## Job
Change "magnifier" to "magnifying glass" in the entries from the line with "You are a computer-use" up to and including the last line of the entries, and write out those lines again with nothing else altered.
### Extracted data ###
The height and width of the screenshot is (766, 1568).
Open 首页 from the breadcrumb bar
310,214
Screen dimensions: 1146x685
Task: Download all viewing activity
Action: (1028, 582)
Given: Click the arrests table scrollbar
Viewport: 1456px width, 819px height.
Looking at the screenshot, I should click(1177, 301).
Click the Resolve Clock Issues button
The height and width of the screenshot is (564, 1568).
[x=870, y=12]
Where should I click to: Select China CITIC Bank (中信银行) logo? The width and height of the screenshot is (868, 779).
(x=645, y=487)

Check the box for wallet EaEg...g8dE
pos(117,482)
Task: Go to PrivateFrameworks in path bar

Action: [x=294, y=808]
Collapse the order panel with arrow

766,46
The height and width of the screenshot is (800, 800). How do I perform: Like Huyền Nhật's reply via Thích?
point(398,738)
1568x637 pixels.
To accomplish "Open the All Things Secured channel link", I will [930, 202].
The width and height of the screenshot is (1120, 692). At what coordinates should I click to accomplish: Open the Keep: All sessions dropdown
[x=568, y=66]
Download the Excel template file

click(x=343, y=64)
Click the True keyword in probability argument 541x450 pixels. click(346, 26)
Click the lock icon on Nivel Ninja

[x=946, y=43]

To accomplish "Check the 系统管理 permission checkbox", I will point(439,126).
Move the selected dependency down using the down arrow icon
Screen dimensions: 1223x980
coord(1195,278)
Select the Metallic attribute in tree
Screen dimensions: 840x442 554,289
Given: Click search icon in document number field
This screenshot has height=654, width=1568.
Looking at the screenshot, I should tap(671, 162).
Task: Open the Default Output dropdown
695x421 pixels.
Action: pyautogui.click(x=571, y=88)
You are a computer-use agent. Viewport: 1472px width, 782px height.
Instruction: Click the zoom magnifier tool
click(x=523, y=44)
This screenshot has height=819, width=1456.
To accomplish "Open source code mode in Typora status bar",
###
## Worked answer
You are a computer-use agent. Viewport: 1472px width, 782px height.
Instruction: Click the zoom magnifying glass tool
click(x=523, y=44)
This screenshot has height=819, width=1456.
To accomplish "Open source code mode in Typora status bar",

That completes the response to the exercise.